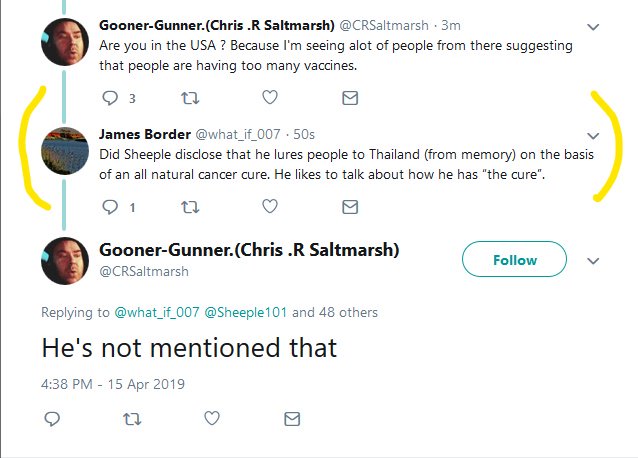Follow Gooner-Gunner (Chris .R Saltmarsh)
Screen dimensions: 638x458
tap(514, 260)
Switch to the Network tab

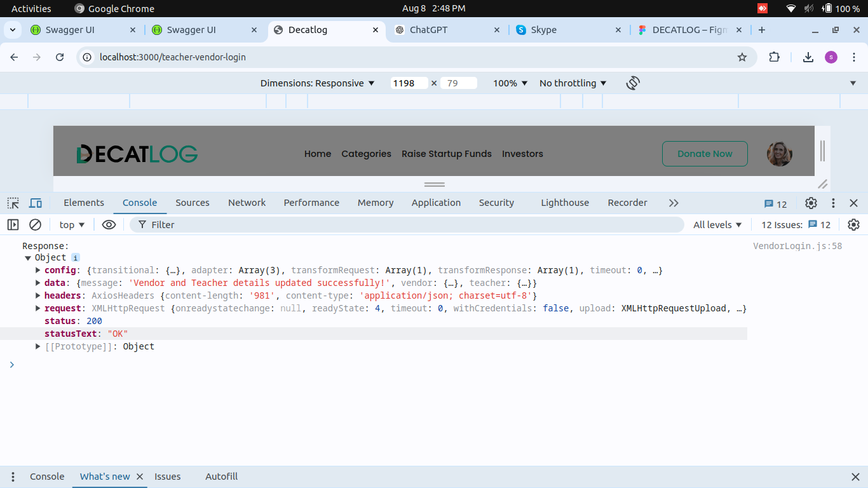247,203
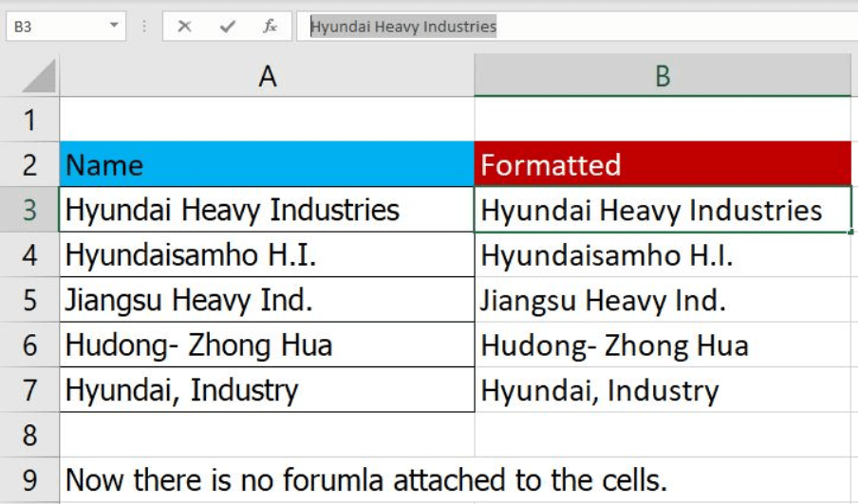Image resolution: width=860 pixels, height=504 pixels.
Task: Select Hyundai, Industry cell in column B
Action: (662, 390)
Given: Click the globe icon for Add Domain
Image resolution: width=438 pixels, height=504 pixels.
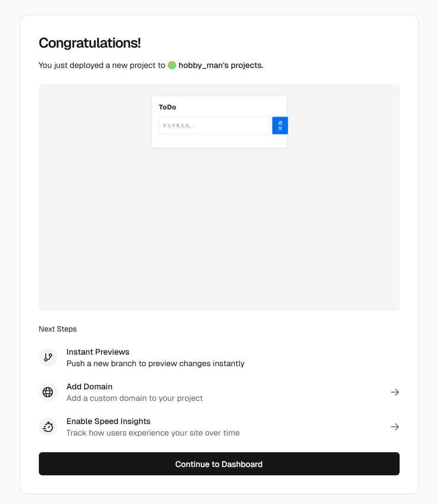Looking at the screenshot, I should 48,392.
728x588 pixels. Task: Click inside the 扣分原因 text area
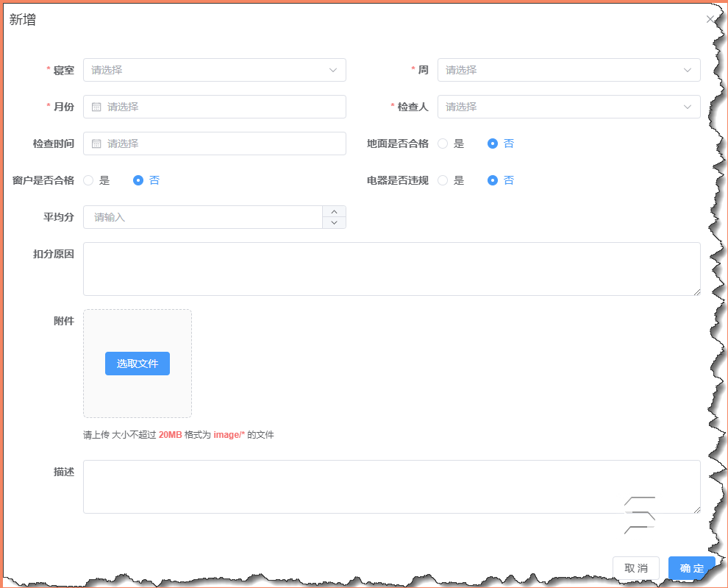390,269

+++

How to complete this task: Only the lines from the one with "Switch to the Network tab" through the final line of the entries above are to be repeated, exactly as written and without pictures.

Written solution:
Switch to the Network tab

247,203
Image resolution: width=860 pixels, height=504 pixels.
Task: Select Hyundai, Industry cell in column B
Action: (662, 390)
Given: Click the globe icon for Add Domain
Image resolution: width=438 pixels, height=504 pixels.
Looking at the screenshot, I should 48,392.
728x588 pixels. Task: Click inside the 扣分原因 text area
390,269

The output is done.